▶ _EXERCISE_
Your answer should consist of each line below that includes the word "will".

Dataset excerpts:

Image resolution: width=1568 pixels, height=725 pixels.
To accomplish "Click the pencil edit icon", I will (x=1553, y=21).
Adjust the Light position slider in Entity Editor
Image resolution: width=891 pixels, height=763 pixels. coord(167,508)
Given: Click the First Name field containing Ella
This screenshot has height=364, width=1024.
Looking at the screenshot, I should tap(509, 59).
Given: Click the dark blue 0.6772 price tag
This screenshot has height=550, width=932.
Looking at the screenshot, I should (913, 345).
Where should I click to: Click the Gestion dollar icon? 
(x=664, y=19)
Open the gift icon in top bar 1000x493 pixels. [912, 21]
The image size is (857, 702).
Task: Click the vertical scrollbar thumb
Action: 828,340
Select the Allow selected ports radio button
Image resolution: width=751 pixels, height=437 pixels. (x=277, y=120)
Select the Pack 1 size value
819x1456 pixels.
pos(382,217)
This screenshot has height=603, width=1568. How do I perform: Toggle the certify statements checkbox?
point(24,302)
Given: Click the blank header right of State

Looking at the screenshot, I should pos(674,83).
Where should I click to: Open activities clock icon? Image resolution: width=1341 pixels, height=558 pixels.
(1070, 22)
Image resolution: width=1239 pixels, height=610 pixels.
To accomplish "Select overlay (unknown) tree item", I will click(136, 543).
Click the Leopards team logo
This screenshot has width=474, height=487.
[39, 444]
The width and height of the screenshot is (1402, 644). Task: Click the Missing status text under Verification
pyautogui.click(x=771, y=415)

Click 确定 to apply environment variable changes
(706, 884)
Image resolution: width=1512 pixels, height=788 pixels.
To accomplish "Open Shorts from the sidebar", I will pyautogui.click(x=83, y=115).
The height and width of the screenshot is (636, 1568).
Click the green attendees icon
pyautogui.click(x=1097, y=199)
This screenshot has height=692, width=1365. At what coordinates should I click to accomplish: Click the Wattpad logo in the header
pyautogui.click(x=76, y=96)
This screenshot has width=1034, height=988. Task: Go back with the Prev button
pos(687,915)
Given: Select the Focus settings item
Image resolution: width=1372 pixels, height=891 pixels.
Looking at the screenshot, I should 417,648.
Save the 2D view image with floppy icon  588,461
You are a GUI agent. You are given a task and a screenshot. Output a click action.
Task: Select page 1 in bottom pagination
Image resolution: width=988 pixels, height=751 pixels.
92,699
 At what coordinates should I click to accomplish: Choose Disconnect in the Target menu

▶ _ANSWER SPACE_
To accomplish "Click the pencil edit icon", I will (x=1553, y=21).
To accomplish "Select overlay (unknown) tree item", I will click(136, 543).
To accomplish "Open Shorts from the sidebar", I will pyautogui.click(x=83, y=115).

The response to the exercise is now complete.